> _The task_
Look below for the line that contains "Image resolution: width=2520, height=1471.", then copy it and each following line exactly, through and including the line that contains "Privacy Notice & Cookie Policy (1095, 1061)".

> _Data for this task_
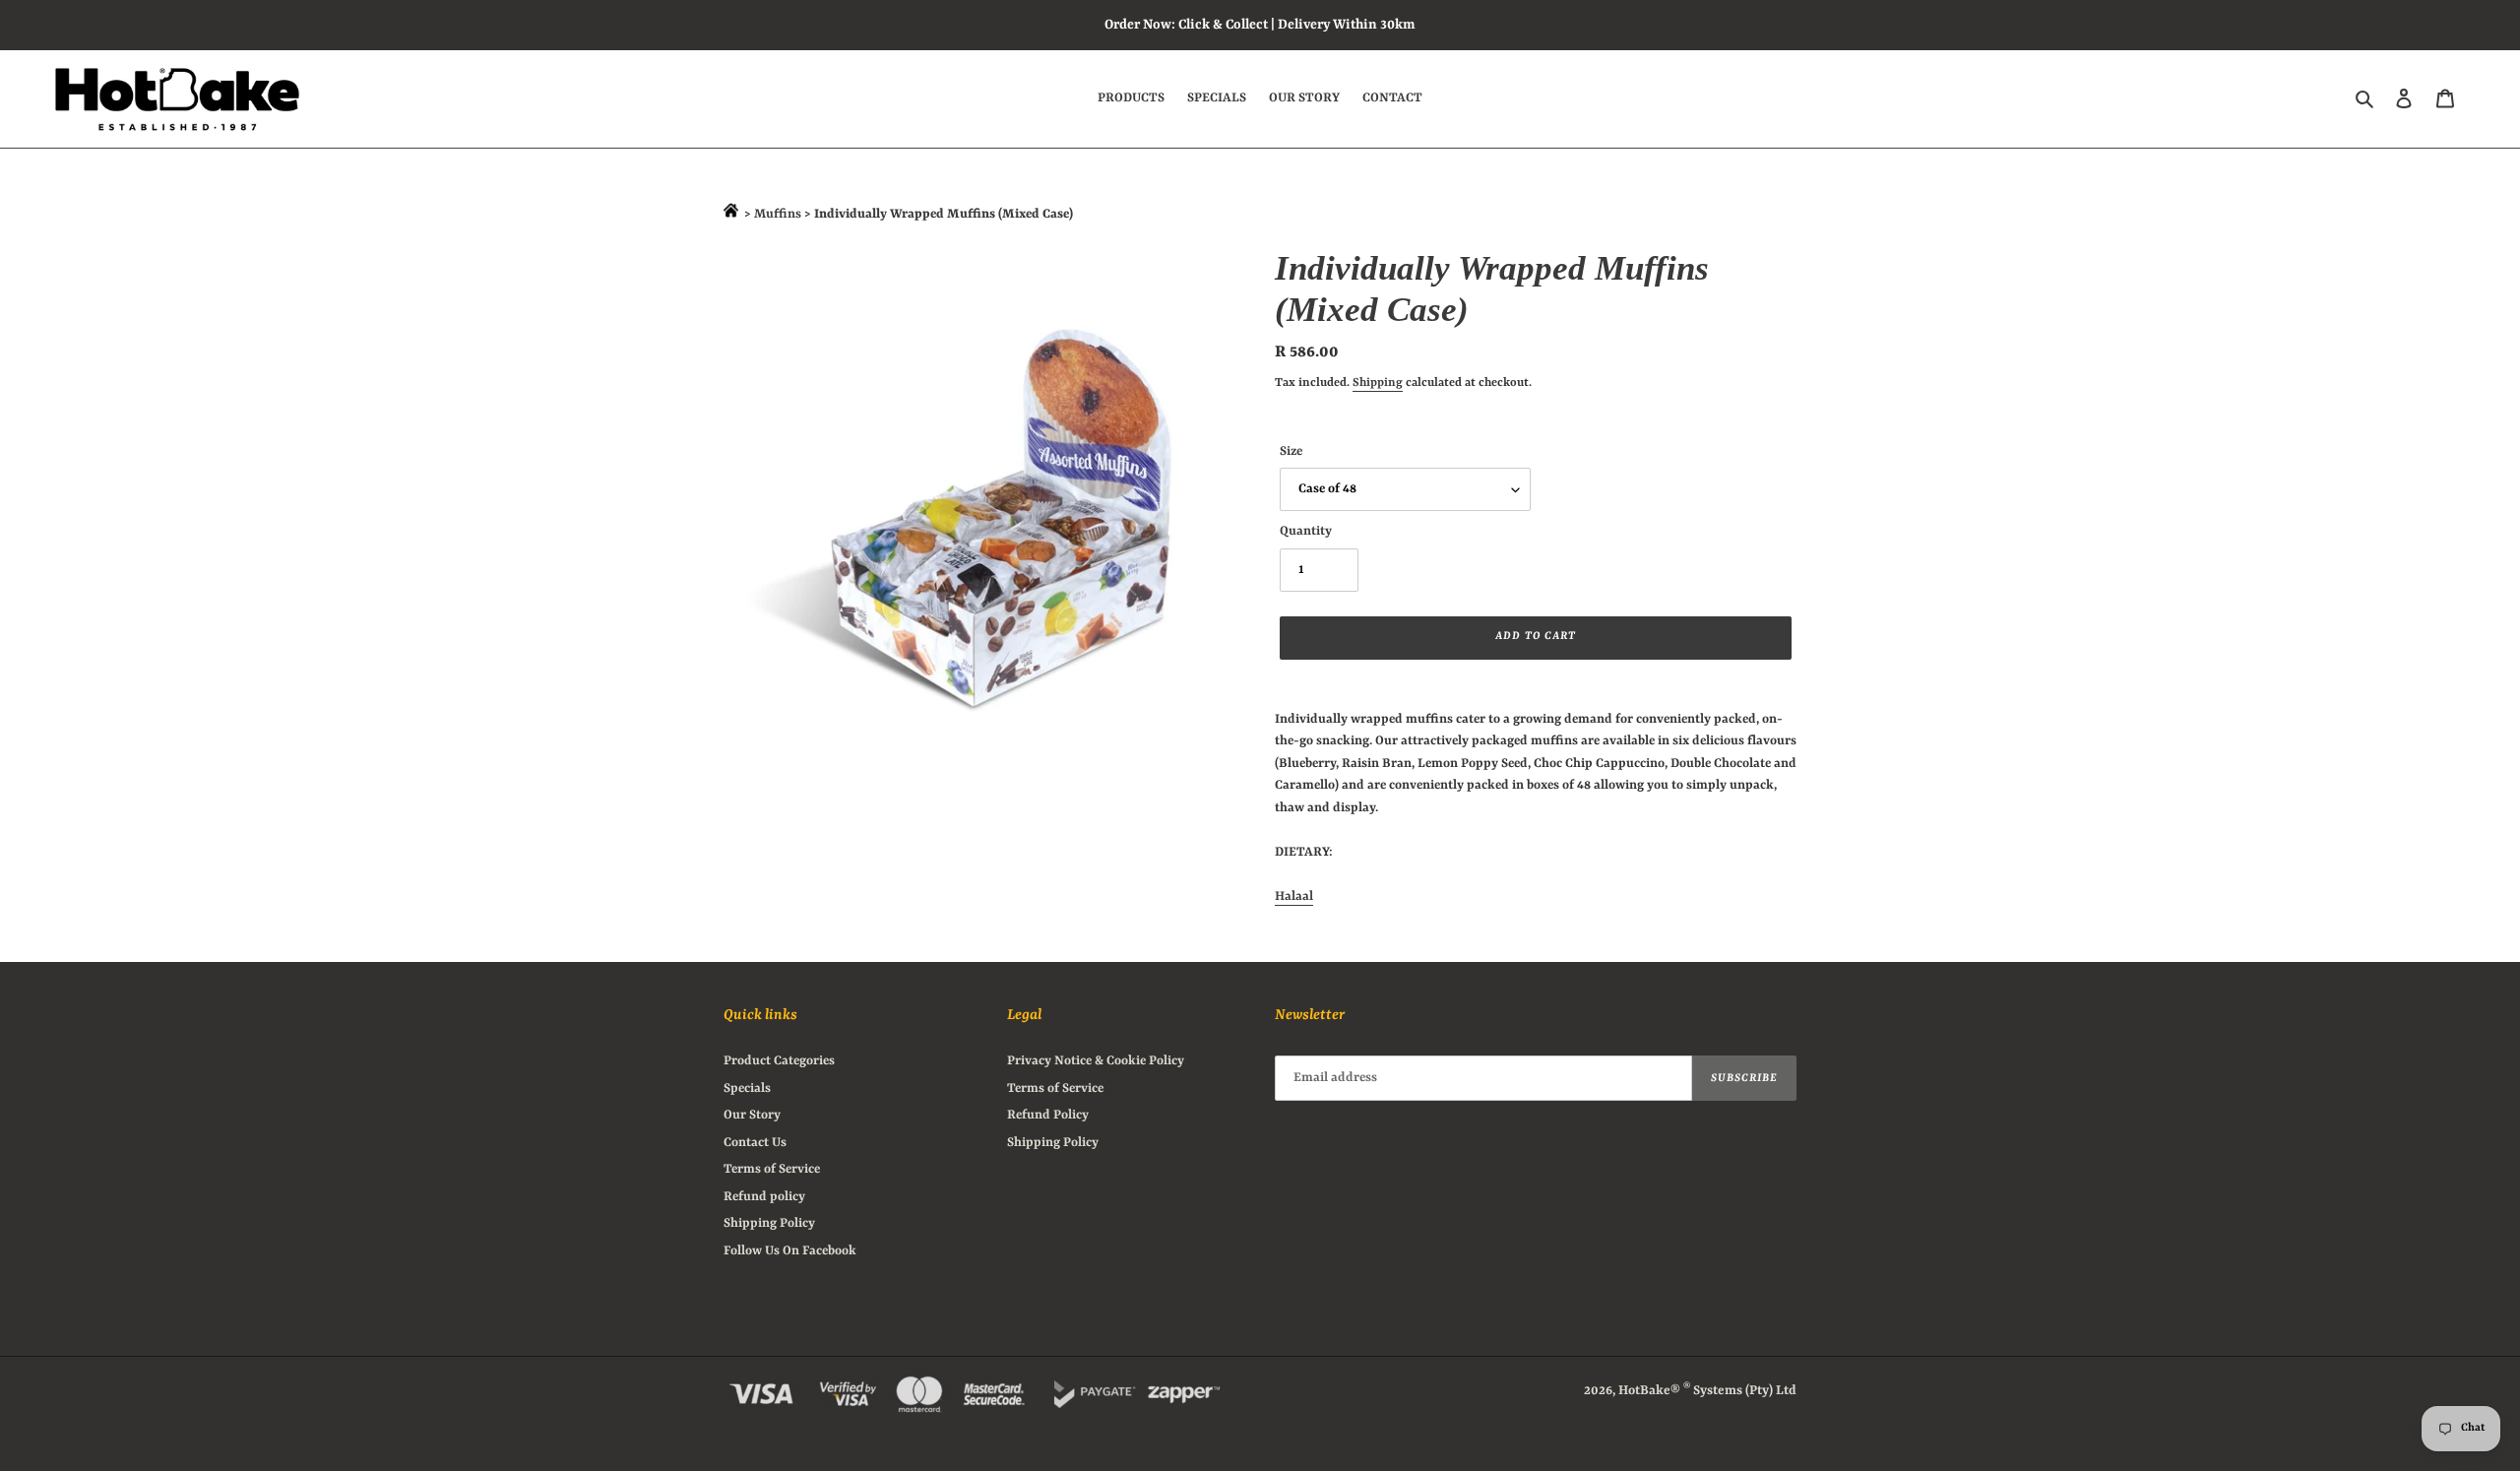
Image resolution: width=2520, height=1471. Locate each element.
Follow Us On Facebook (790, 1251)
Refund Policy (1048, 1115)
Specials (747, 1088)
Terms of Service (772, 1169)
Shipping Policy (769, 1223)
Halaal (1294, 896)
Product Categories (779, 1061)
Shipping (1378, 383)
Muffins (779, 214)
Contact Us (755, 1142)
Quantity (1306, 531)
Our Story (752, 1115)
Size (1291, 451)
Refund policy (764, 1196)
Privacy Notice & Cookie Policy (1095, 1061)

---

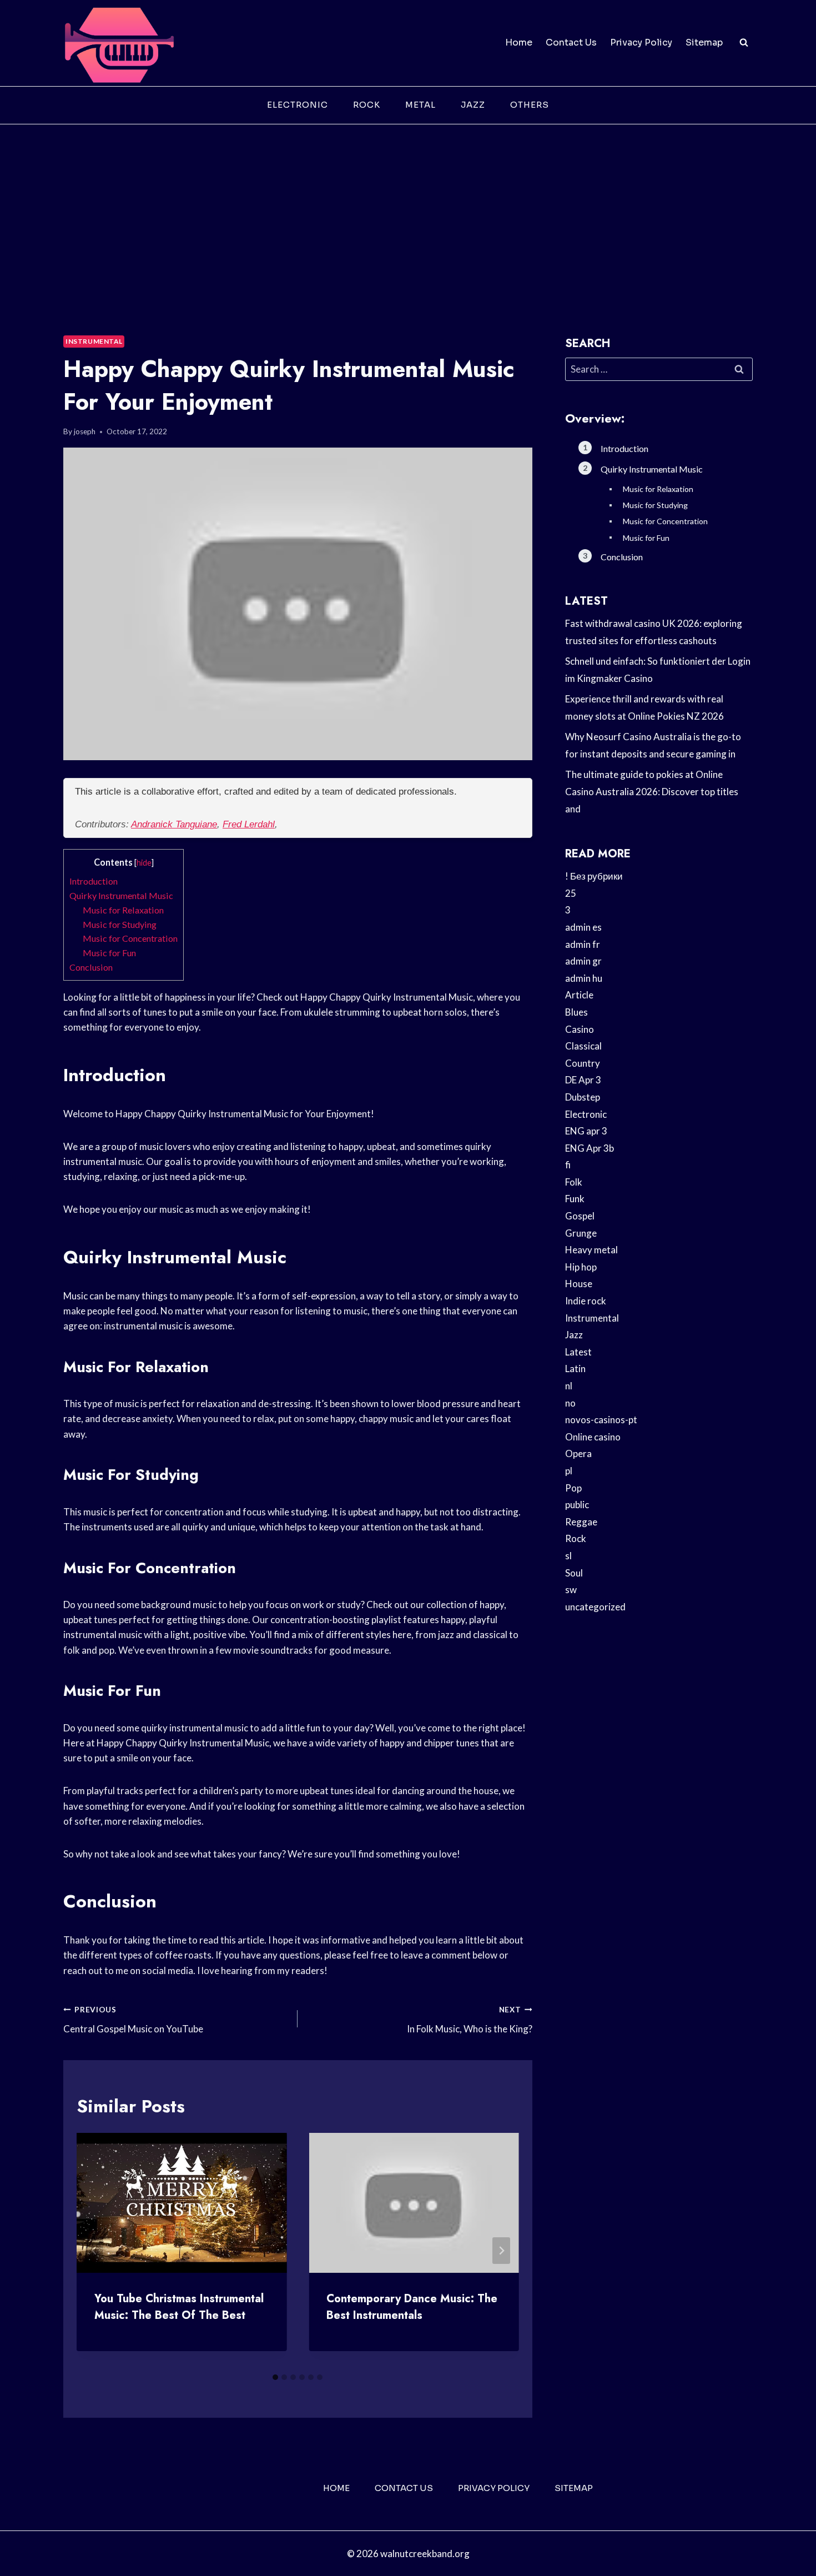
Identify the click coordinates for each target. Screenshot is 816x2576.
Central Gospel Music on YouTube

> _Expected output_
Image resolution: width=2520, height=1471. Locate each element.
Follow Us On Facebook (790, 1251)
Refund Policy (1048, 1115)
Specials (747, 1088)
Terms of Service (772, 1169)
Shipping Policy (769, 1223)
Halaal (1294, 896)
Product Categories (779, 1061)
Shipping (1378, 383)
Muffins (779, 214)
Contact Us (755, 1142)
Quantity (1306, 531)
Our Story (752, 1115)
Size (1291, 451)
Refund policy (764, 1196)
Privacy Notice & Cookie Policy (1095, 1061)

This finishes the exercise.